Dive Brief:
- Harvard Pilgrim Health Care Inc. will pay less for AstraZeneca plc's asthma drug Symbicort if its members experience worsening symptoms beyond a predetermined level set by an outcomes-based contract the two companies announced on April 18.
- Under the agreement, Harvard Pilgrim will monitor asthma-related symptoms for members taking Symbicort and compare their experience to the clinical trial results reported by AstraZeneca for the combination anti-inflammatory medicine.
- It's the third outcomes-based deal the New England-based insurer has inked with the pharma, adding to previous agreements covering Brilinta and Bydureon.
Correction: A previous version of this article misidentified the disease Eli Lilly & Co.'s Forteo is approved to treat.
Dive Insight:
Harvard Pilgrim has been one of the most active companies testing whether outcomes-based contracts can better align payment with the value actually experienced by patients.
To date, the insurer has publicly announced nine such deals with pharma companies, including Eli Lilly & Co., Amgen Inc. and Novartis AG, in addition to AstraZeneca.
"We believe that outcomes and value-based contracts are one way to begin to address the need for greater focus on value in our health system," said Michael Sherman, Harvard Pilgrim's chief medical officer, in an April 18 statement.
For insurers, outcomes-based contracts can be a tool to extract further price discounts if a drugmaker's medicine fails to live up to clinical expectations. Most agreements center on either older drugs facing increased competition or new entrants that haven't fully gained traction on the market. Think Eli Lilly's osteoporosis medication Forteo (teriparatide) or Amgen's cholesterol drug Repatha (evolocumab).
Yet these types of deals are also touted as a potential solution to the sky-high prices — and real clinical promise — of cell and gene therapies.
In that vein, Harvard Pilgrim reached an agreement in principle with Spark Therapeutics Inc. to base pricing for the biotech's gene therapy Luxturna (voretigene neparvovec-rzyl) on patient outcomes.
The deals face skeptics, though. Pharma groups have pushed these deals as a solution to pricing concerns, yet drugmakers are generally unwilling to lower list prices from the beginning — inviting criticism that greater rebating around "value" will simply line the pockets of insurers and pharmacy benefit managers.
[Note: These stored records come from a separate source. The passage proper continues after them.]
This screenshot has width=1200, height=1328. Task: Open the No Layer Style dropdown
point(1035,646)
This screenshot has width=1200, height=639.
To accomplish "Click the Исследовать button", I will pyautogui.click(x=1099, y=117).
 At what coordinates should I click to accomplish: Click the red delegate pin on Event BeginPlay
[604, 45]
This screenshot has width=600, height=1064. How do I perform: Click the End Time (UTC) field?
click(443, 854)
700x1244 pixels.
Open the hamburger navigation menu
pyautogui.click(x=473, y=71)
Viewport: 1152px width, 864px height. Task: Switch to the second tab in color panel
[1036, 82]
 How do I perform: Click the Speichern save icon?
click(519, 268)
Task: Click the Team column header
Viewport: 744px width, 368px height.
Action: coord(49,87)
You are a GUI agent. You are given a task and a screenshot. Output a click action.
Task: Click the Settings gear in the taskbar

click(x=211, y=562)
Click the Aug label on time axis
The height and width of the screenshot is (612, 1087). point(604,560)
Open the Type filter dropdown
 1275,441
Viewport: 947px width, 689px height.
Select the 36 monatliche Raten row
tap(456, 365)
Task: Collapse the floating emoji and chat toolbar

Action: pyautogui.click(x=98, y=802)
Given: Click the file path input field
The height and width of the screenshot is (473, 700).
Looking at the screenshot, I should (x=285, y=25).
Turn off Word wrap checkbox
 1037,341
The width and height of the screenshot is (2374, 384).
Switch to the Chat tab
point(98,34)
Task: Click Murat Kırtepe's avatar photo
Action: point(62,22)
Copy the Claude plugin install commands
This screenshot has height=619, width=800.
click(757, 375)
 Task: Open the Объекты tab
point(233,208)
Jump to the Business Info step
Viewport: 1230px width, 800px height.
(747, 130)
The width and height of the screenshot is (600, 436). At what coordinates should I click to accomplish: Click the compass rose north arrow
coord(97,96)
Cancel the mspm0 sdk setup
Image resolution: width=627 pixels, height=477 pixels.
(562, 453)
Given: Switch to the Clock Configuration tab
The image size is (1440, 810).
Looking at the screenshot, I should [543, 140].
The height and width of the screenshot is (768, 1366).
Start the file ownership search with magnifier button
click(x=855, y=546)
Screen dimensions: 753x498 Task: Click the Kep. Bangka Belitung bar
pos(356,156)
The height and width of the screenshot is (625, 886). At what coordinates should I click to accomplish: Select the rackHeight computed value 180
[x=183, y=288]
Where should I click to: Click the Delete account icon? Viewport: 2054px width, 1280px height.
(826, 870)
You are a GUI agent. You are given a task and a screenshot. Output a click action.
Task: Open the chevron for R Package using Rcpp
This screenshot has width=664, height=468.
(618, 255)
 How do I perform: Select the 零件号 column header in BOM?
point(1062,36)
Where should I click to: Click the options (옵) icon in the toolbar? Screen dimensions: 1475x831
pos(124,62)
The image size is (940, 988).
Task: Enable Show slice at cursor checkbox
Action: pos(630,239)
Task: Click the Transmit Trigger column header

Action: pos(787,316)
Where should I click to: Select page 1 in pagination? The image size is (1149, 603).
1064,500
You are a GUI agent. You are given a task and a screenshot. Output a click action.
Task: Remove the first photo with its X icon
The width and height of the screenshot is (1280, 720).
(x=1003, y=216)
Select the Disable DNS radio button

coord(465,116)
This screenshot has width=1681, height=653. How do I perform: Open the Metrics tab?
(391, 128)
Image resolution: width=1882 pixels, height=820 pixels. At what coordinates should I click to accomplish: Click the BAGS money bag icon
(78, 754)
A study published in the Annals of Internal Medicine earlier this month, for example, found Amgen's offer of a refund for Repatha in certain circumstances to be largely meaningless from a cost-effectiveness standpoint.
Drugmakers and insurers appear increasingly willing to test building outcomes measures into contracts. Whether they'll make a difference for patients and the system as a whole remains unclear.